Each of the lines from the one that contains "Where should I click to: Open 百度快照" to the end of the entries below should be output exactly.

Record set Start Marker

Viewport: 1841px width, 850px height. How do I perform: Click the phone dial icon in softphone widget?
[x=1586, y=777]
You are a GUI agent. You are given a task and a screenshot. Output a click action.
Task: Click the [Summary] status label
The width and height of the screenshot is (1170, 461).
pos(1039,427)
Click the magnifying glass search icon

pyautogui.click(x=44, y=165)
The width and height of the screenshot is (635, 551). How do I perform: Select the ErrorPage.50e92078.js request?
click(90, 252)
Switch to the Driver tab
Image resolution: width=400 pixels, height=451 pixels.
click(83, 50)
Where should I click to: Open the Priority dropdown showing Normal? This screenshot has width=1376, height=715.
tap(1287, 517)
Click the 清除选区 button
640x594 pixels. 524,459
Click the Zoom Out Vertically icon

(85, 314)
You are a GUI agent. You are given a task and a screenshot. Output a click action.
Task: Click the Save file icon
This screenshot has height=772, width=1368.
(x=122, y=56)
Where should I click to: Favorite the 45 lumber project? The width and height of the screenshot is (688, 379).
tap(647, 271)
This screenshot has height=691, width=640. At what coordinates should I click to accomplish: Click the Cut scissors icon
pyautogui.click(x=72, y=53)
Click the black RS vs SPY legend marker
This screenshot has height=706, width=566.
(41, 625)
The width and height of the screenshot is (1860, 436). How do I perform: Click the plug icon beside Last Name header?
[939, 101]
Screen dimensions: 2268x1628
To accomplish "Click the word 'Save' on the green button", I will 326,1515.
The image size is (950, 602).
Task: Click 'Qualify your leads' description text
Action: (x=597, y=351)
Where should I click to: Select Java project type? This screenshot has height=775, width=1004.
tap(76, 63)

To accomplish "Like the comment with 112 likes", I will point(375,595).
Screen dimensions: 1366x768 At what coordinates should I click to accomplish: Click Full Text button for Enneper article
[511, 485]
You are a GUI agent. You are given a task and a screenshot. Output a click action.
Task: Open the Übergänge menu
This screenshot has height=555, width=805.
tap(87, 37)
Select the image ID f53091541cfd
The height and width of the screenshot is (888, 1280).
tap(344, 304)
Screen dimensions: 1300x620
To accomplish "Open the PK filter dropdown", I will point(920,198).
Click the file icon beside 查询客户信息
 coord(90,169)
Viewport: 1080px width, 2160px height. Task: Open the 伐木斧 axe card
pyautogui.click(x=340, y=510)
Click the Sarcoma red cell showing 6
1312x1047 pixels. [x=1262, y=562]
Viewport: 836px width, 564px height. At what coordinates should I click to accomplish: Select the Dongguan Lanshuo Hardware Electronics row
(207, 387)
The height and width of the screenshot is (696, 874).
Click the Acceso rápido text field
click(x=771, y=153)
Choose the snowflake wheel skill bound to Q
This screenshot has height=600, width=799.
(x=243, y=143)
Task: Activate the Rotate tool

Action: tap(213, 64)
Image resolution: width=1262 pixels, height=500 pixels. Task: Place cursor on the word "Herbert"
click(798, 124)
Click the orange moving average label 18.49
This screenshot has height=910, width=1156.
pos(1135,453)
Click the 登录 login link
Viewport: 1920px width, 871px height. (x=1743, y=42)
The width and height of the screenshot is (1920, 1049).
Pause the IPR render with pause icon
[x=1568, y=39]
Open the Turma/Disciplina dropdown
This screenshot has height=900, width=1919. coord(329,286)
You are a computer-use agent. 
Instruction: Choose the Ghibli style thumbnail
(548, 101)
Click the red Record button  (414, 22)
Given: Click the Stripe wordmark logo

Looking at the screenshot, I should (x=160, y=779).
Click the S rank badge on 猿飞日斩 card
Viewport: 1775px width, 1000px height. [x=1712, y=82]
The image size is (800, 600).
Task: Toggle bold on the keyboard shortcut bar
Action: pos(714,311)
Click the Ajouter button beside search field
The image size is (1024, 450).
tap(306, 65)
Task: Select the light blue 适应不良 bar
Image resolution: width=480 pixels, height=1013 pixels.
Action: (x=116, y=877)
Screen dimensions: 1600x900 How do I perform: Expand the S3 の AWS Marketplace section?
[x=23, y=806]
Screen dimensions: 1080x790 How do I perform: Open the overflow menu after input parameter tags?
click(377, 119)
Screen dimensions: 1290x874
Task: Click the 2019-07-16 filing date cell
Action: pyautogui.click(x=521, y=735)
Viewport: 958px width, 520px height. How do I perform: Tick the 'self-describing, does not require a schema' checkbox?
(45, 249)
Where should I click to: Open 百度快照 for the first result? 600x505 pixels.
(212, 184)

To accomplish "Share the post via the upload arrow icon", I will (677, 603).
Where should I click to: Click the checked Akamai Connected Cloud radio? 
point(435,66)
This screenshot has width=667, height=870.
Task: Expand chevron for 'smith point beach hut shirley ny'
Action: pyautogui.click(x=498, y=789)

Record set End Marker

Output -
Where should I click to: Open 百度快照 for the first result? 600x505 pixels.
(212, 184)

To accomplish "Share the post via the upload arrow icon", I will (677, 603).
Where should I click to: Click the checked Akamai Connected Cloud radio? 
point(435,66)
This screenshot has width=667, height=870.
Task: Expand chevron for 'smith point beach hut shirley ny'
Action: pyautogui.click(x=498, y=789)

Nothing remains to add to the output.